Der Nervus vagus versorgt das Herz mit parasympathischen Fasern. Diese Fasern innervieren hauptsächlich den Sinusknoten und den AV-Knoten. Ein erhöhter Vagotonus führt zu einer verlangsamten Automatizität des Sinusknotens und ebenfalls zu einer verlangsamten Weiterleitung durch den AV-Knoten. Dies führt zu einer niedrigeren Herzfrequenz (und einer verstärkten Verzögerung durch den AV-Knoten, die vernachlässigbar ist). Starke Vagusstimulation kann die Aktivität des Sinusknotens tatsächlich derart hemmen, dass keine spontane Erregung entsteht, woraufhin es zu Synkopen (plötzlicher Bewusstseinsverlust) kommen kann. Wie oben beschrieben, werden daraufhin in der Regel untergeordnete Schrittmacherzentren einspringen und die Erzeugung von Aktionspotentialen übernehmen, bis sich der Sinusknoten erholt.

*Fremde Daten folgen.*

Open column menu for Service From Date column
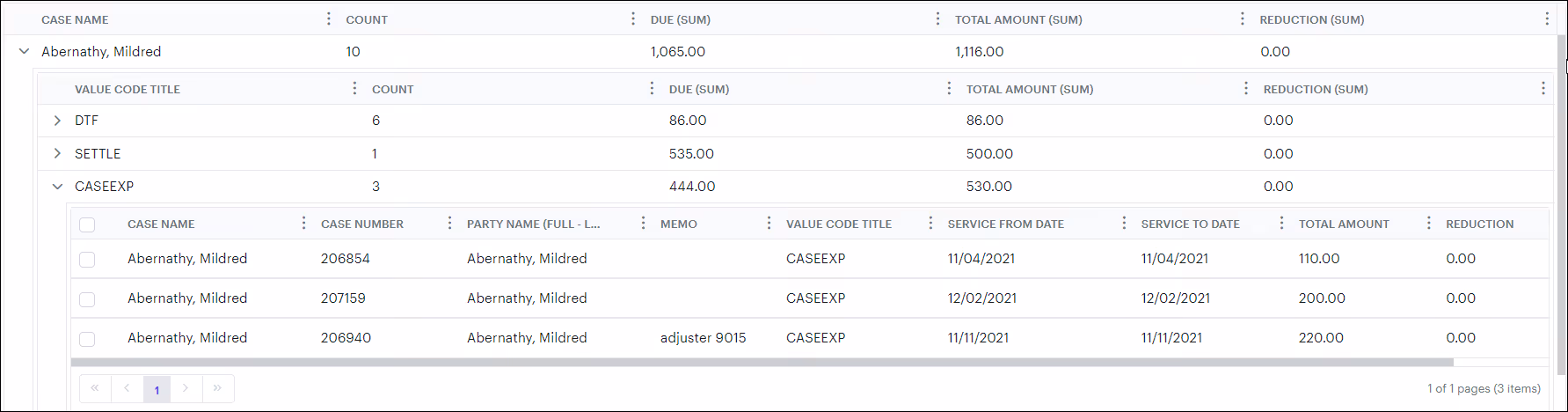Viewport: 1568px width, 412px height. (x=1124, y=224)
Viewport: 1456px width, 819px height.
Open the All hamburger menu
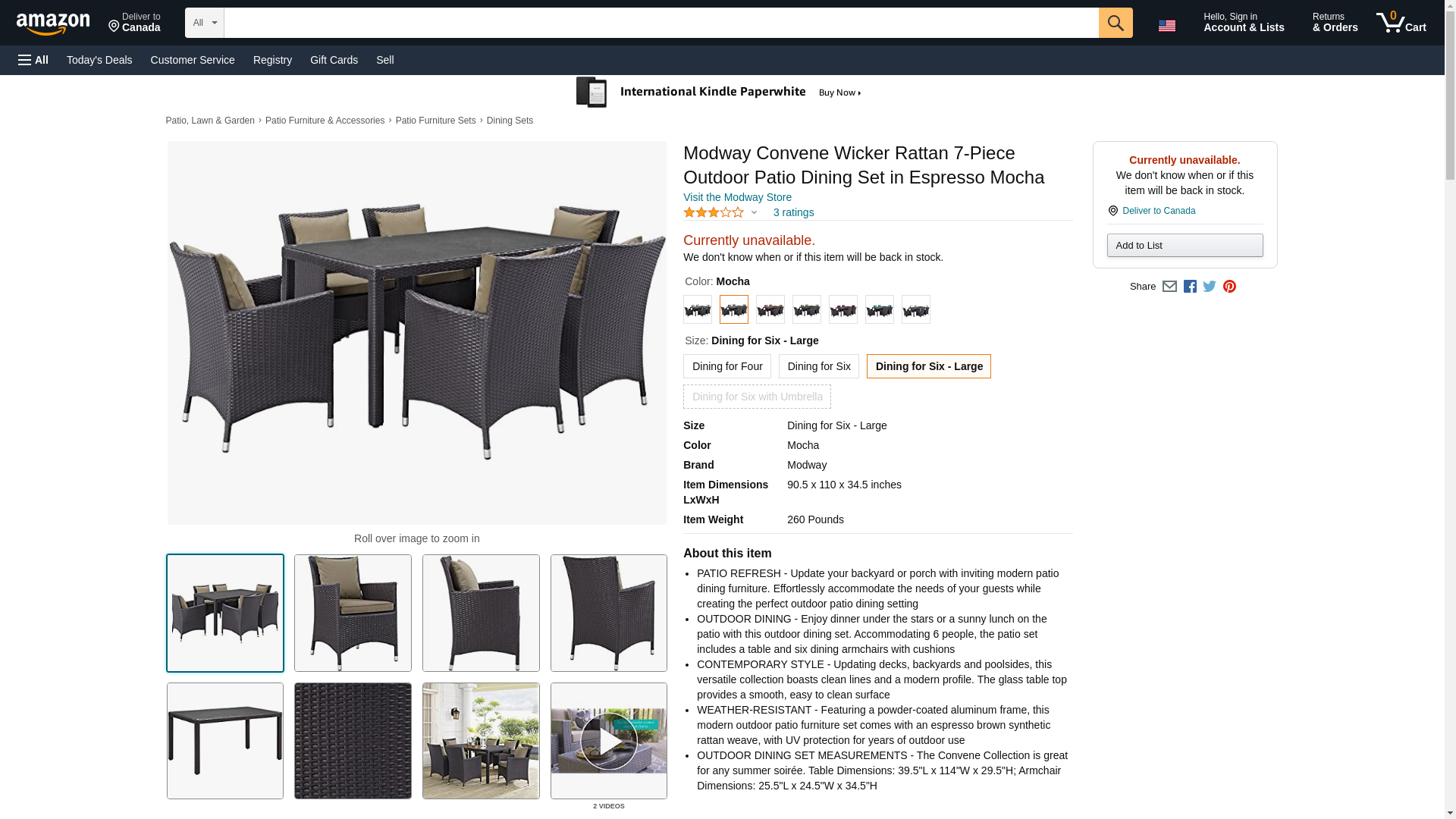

Sympathische Fasern innervieren das gesamte Herz, sowohl das Reizleitungssystem als auch das Arbeitsmyokard. Die Fasern laufen entlang der Blutgefäße und sind im ventrikulären Myokard besonders dicht. Sympathische Stimulation führt zu erhöhter Erregbarkeit in allen Zellen. Das bedeutet, dass eine erhöhte Sympathikusaktivität zu einer erhöhten Herzfrequenz (durch Erhöhung der Automatizität im Sinusknoten), einer erhöhten Kontraktionskraft und einer erhöhten Geschwindigkeit der Impulsleitung führt.

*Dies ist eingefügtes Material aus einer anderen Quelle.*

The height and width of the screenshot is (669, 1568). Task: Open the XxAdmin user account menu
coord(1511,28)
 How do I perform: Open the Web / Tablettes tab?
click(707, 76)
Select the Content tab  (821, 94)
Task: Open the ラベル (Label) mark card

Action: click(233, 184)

Definition des Herzrhythmus

Ein Rhythmus ist definiert als drei aufeinanderfolgende Herzschläge, die (mehr oder weniger) identische Wellenformen im EKG zeigen. Die Ähnlichkeit der Wellenformen zeigt an, dass die Erregung denselben Ursprung hat. Der Sinusknoten ist unter normalen Umständen das vorherrschende Schrittmacherzentrum und der resultierende Rhythmus wird als Sinusrhythmus bezeichnet. Obwohl es nicht möglich ist, die elektrischen Potentiale des Sinusknotens selbst zu erkennen, gibt es indirekte Hinweise aus dem EKG, die den Ursprung des Rhythmus anzeigen (später diskutiert).

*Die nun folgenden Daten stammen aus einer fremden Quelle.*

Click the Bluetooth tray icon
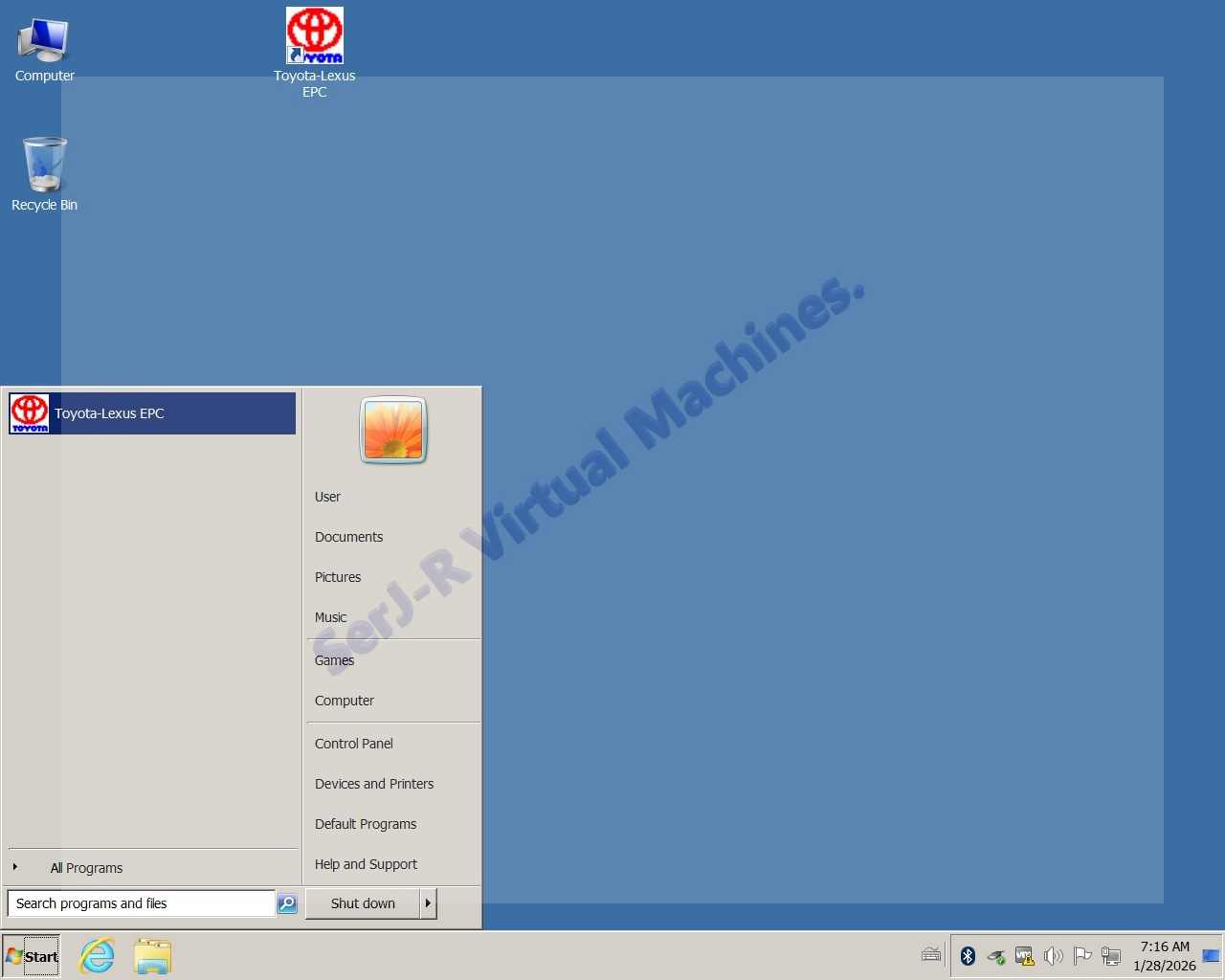 (x=968, y=955)
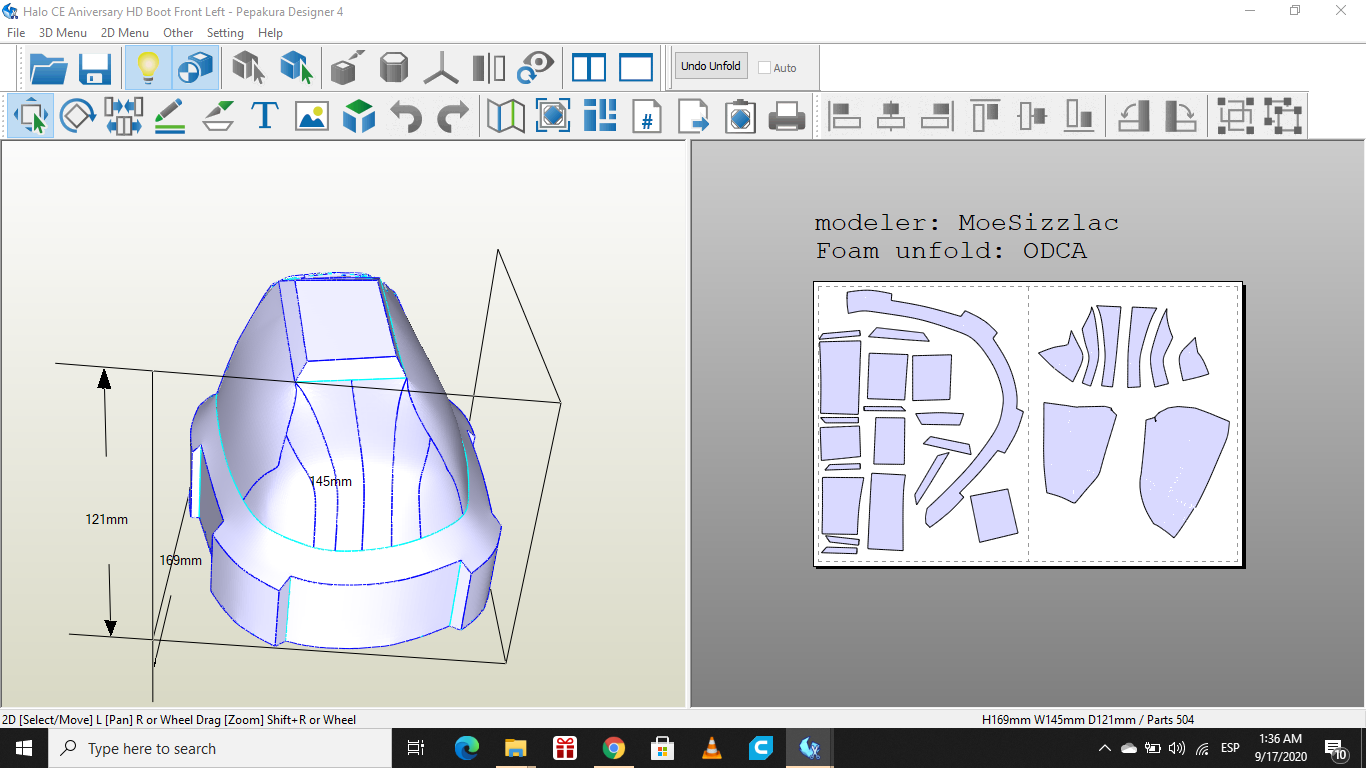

Sollte eine Struktur außerhalb des Sinusknotens ein Aktionspotential ausgeben, das zu einer Erregung des Arbeitsmyokards führt, wird diese Struktur als ektoper Fokus bezeichnet und der entsprechende Herzschlag wird als ektoper Schlag bezeichnet. Ein ektoper Rhythmus tritt auf, wenn drei oder mehr aufeinanderfolgende Herzschläge aus einem ektopen Fokus stammen. Wenn ein ektoper Rhythmus an die Stelle des normalen Sinusrhythmus tritt, wird er als Ersatzrhythmus bezeichnet. Diese Themen werden später ausführlich besprochen.

Schlussfolgerung

Der Herzzyklus beginnt, wenn der Sinusknoten ein Aktionspotential abgibt, das sich durch das Herz ausbreitet. Das Aktionspotential breitet sich in Form elektrischer Erregung durch Zell-zu-Zell-Übertragung aus. Die Erregung breitet sich zunächst über die Internodalbündel und das Bachmann-Bündel in den Vorhöfen aus. Anschließend wird sie im AV-Knoten kurz verzögert, bevor sie — über die Tawara-Schenkel und die Purkinje-Fasern — schnell durch das ventrikuläre Myokard verbreitet wird. Die Kontraktion beginnt, wenn die Erregung auf die Arbeitsmyokardzellen übertragen wird.

Das Aktionspotential besteht aus Depolarisation (Aktivierung) und Repolarisation (Erholung). Dieser Prozess beinhaltet schnelle Veränderungen des Membranpotentials, die durch Ionenströme über die Zellmembran entstehen. Der Ionenfluss gleicht einem elektrischen Strom und diese elektrische Erregung des atrialen und ventrikulären Arbeitsmyokards wird über Elektroden auf der Haut aufgezeichnet und analysiert. Ziel der EKG-Interpretation ist es, diese elektrischen Ströme zu entschlüsseln.

Interessierte Leser können das nachstehende Wiggers-Diagramm studieren. Es zeigt den Zusammenhang zwischen EKG, Druck und Volumen im Herzen während des Herzzyklus an.

Ein Wiggers-Diagramm ist ein Diagramm, das in der Herzphysiologie verwendet wird, um den Zusammenhang zwischen Aortendruck, Ventrikeldruck, Vorhofdruck, Füllungsvolumen und EKG-Kurve zu veranschaulichen.
Abbildung 6. Ein Wiggers-Diagramm ist ein Diagramm, das in der Herzphysiologie verwendet wird, um den Zusammenhang zwischen Aortendruck, Ventrikeldruck, Vorhofdruck, Füllungsvolumen und EKG-Kurve zu veranschaulichen.